Rを始めたばかりで、次のステートメントを実行しました。
library(datasets)
head(airquality)
s <- split(airquality,airquality$Month)
sapply(s, function(x) {colMeans(x[,c("Ozone", "Solar.R", "Wind")], na.rm = TRUE)})

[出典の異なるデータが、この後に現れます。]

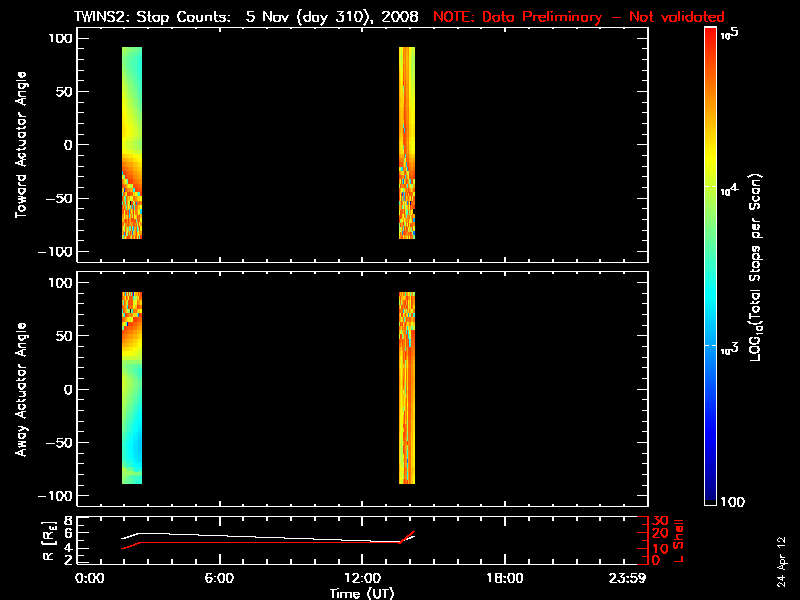This screenshot has width=800, height=600.
Task: Click the Toward Actuator Angle axis label
Action: (20, 144)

lapply(s, function(x) {colMeans(na.omit(x[,c("Ozone", "Solar.R", "Wind")])) })
sapply
の場合、次を返します。
5 6 7 8 9
Ozone 23.61538 29.44444 59.115385 59.961538 31.44828
Solar.R 181.29630 190.16667 216.483871 171.857143 167.43333
Wind 11.62258 10.26667 8.941935 8.793548 10.18000
lapply
の場合、次を返します。
$`5`
Ozone Solar.R Wind
24.12500 182.04167 11.50417
$`6`
Ozone Solar.R Wind
29.44444 184.22222 12.17778
$`7`
Ozone Solar.R Wind
59.115385 216.423077 8.523077
$`8`
Ozone Solar.R Wind
60.00000 173.08696 8.86087
$`9`
Ozone Solar.R Wind
31.44828 168.20690 10.07586
さて、私の質問は、なぜ返される値は似ているが、同じではないのでしょうか? na.rm = TRUE
とna.omit
はまったく同じことをしているはずではありませんか?欠損値を省略し、現在の値についてのみ平均を計算しますか?そして、その場合、両方の結果セットに同じ値を設定してはいけませんか?
ご意見ありがとうございます!
彼らは同じ結果を与えることになっていない。この例を考えてみましょう:
exdf<-data.frame(a=c(1,NA,5),b=c(3,2,2))
# a b
#1 1 3
#2 NA 2
#3 5 2
colMeans(exdf,na.rm=TRUE)
# a b
#3.000000 2.333333
colMeans(na.omit(exdf))
# a b
#3.0 2.5
どうしてこれなの?最初の場合、列b
の平均は(3+2+2)/3
を介して計算されます。 2番目のケースでは、2番目の行が削除されますその全体で(b
の値で、NAではないため、最初のケースで考慮されます)na.omit
したがって、b
平均は(3+2)/2
にすぎません。
sapply(s, function(x) {colMeans(x[,c("Ozone", "Solar.R", "Wind")], na.rm = TRUE)})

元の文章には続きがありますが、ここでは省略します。